Seeds of Evolution: Using Resurrection Ecology and the Project Baseline Collection to Understand Responses to Anthropogenic and Natural Change
Wednesday, August 12, 2015: 8:00 AM-11:30 AM
315, Baltimore Convention Center
Julie R. Etterson, University of Minnesota-Duluth
Steven J. Franks, Fordham University; and
Susan Mazer, University of California, Santa Barbara
Mike Sorenson, University of Minnesota
In this session, we will discuss an experimental approach called “resurrection ecology” that provides a rare glimpse into temporal and spatial dimensions of evolution in the wild in response to natural and anthropogenic change. Evolutionary change can be directly observed if ancestors are recoverable or fortuitously available in storage such that they can be revived and compared side-by-side with their contemporary descendants in a common environment. This “resurrection approach” is a powerful way to study evolution and has been applied to propagules that have been recovered naturally (e.g. seeds preserved in frozen tundra soils, dormant eggs in lake sediments) and fortuitously stored by investigators (e.g. seed banks, bacteria). Here we present resurrections studies and introduce a new research seed bank, Project Baseline, that will greatly expand opportunities to conduct resurrection studies in the future.
In this first section of this organized session, presenters will discuss the development of resurrection ecology and provide case studies of how this approach has been used to document evolution in action for flowering phenology, competitive ability against an invasive species, and adaptation to a novel environment. Presenters will describe how combining the resurrection approach with quantitative and molecular genetic techniques allows unambiguous documentation of evolutionary change, while also facilitating efforts to dissect underlying mechanisms.

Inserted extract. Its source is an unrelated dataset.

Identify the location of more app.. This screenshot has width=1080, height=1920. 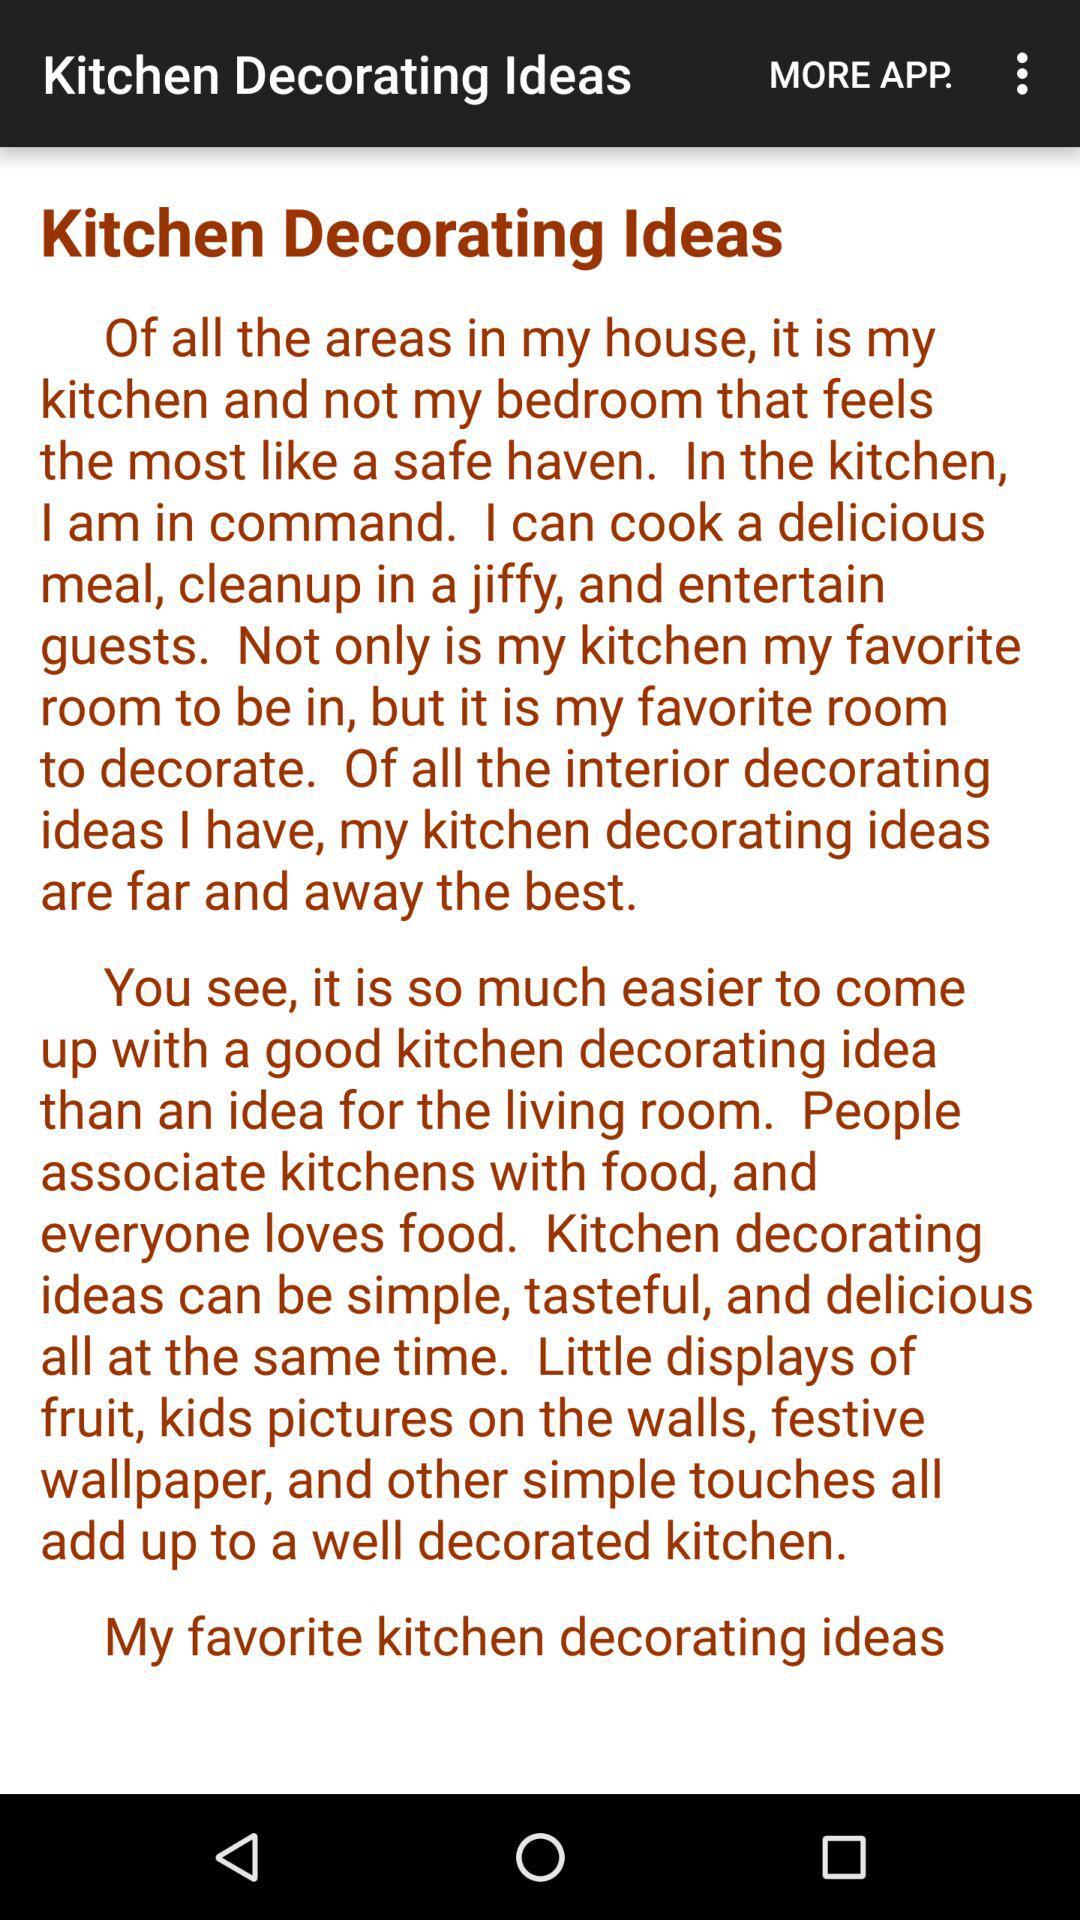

In the second section, will focus on current and future studies based on a new seed collection that will accessible to the scientific community, called Project Baseline. This collection provides a well-designed time capsule of seeds that will enable future investigators to document microevolution during a period of rapid environmental change. Project Baseline collections are particularly valuable because they span latitudinal, longitudinal, and elevation gradients for diverse species that occur in different habitats and differ in life history. Collections have also been made from multiple species at the same site to permit future studies of coevolutionary dynamics among community members. We expect that this resource will foster collaborations elucidating evolution in natural populations.
The session is conclude with a fundamental problem with resurrection studies which is that surviving propagules are not likely to represent an unbiased sample of the ancestral gene pool. This problem can be minimized if propagules are systematically collected and stored using best practices rather than fortuitously recovered from nature. We will discuss the potential consequences of this issue as it pertains to wild-collected material and how we are studying these effects in the Project Baseline seed bank.